Tuesday, July 01, 2014

Cape Ray Arrives in Italy to Receive Syrian Chemicals



By Claudette Roulo
DoD News, Defense Media Activity

WASHINGTON, July 1, 2014 – The MV Cape Ray docked in the southern Italian port of Gioia Tauro today and will begin transferring Syrian chemical agents and precursor materials soon, Pentagon Press Secretary Navy Rear Adm. John Kirby told reporters today.

The Cape Ray will receive about 600 metric tons of material from the MV Ark Futura, a Danish roll-on/roll-off freighter. The transfer is expected to take two to three days, Kirby said.

Once the chemical materials are aboard the Cape Ray, the ship will “transit to international waters to neutralize the chemical agents in a safe and environmentally sound manner,” Air Force Gen. Phillip M. Breedlove, the commander of U.S. European Command, said yesterday during a news conference.

Two shipboard field deployable hydrolysis systems -- developed specifically for this mission -- will take about 60 days to neutralize the materials, a defense official said.

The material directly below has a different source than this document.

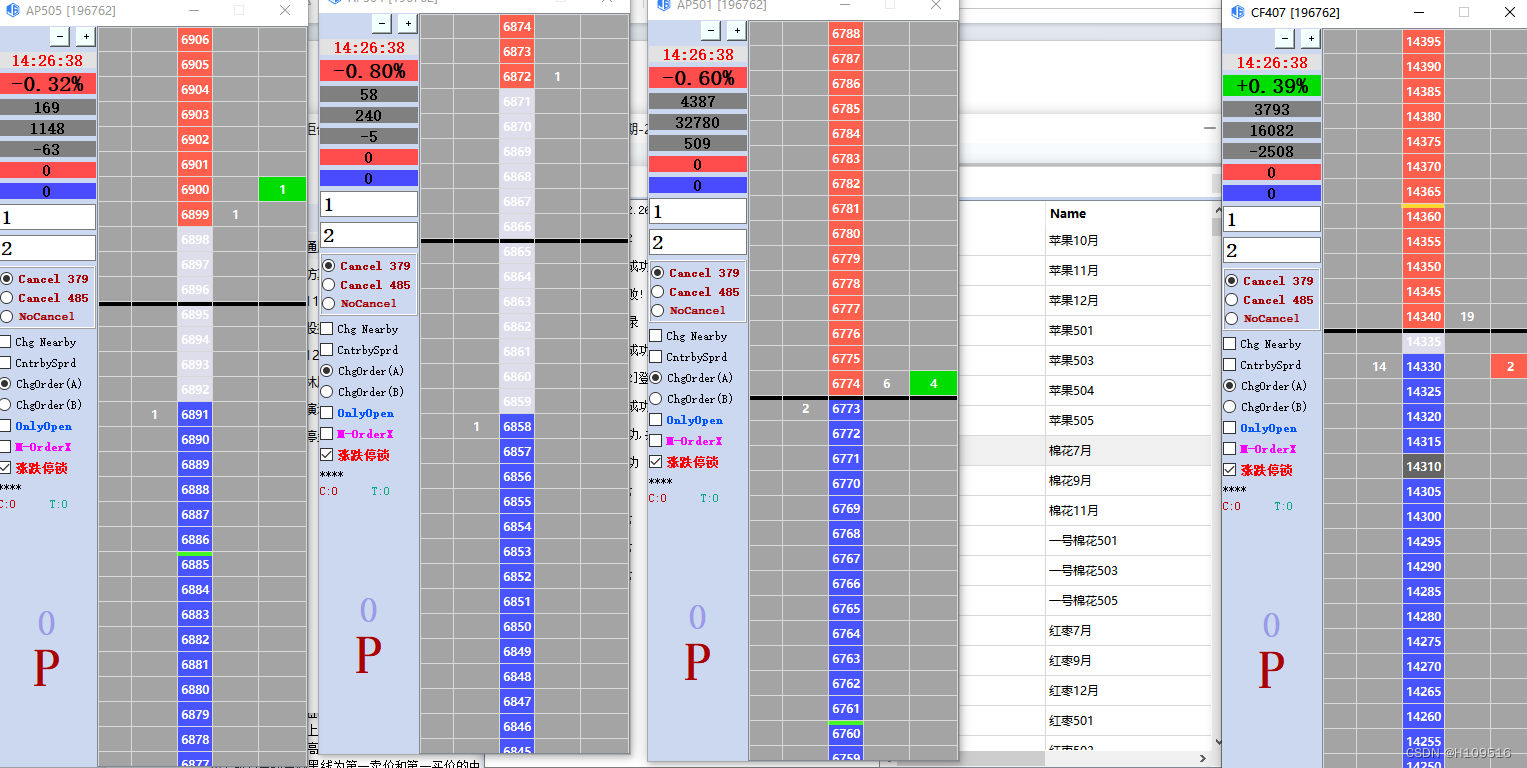Click the quantity field showing 1 in CF407

[1271, 220]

“The mission to eliminate Syria’s chemical weapons program has been a major undertaking marked by an extraordinary international cooperation,” said Ahmet Uzumcu, the director general of the Organization for the Prohibition of Chemical Weapons, one of the organizations overseeing the transfer.

“Never before has an entire arsenal of a category of weapons of mass destruction been removed from a country experiencing a state of internal armed conflict,” Uzumcu said. “And this has been accomplished within very demanding and tight timeframes.”

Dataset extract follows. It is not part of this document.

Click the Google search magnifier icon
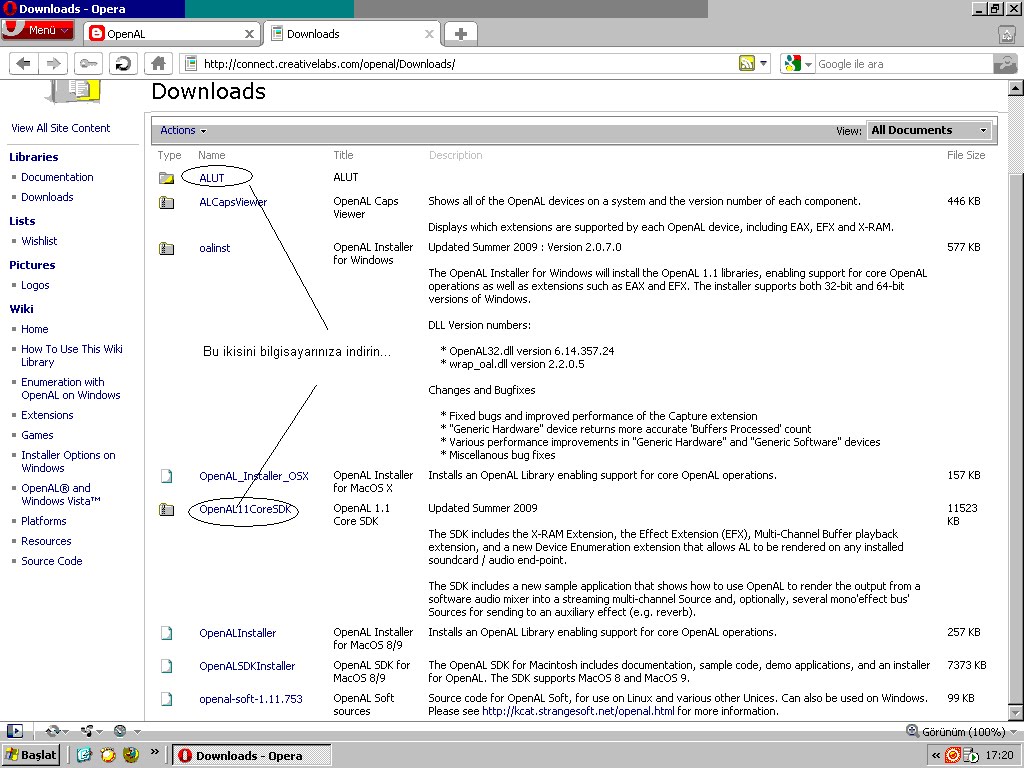1024x768 pixels. click(1005, 63)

Syria declared and delivered 1,300 metric tons of chemical materials, the defense official said. While the Cape Ray will destroy about 600 metric tons of that material, the remainder is being delivered to commercial and government facilities in Europe and the United States for destruction.

The materials to be destroyed include sulfur mustard, or HD -- commonly referred to as mustard gas -- and methylphosphonyl difluoride, or DF, which is a precursor agent to sarin and soman, both nerve agents.

Once neutralized, the remaining material is considered hazardous waste, but can no longer be used to create chemical weapons. The hazardous byproducts from the Cape Ray will be processed by facilities in Germany and Finland, the defense official said.

Joint chemical weapons teams from the OPCW and the United Nations began securing Syrian chemical sites in early October, and the Syrian government handed over the last of its declared chemical stockpiles June 23.

“This is a unique mission, and the whole process has been an excellent example of international collaboration under the joint UN-OPCW mission,” the defense official said.

“We are proud to be able to contribute to this mission, along with our international partners and the OPCW,” the official added. “We're also very proud of the team aboard Cape Ray who has remained prepared for this mission for several months as the Syrians delivered their materials. We're pleased that they can now begin their critical work.”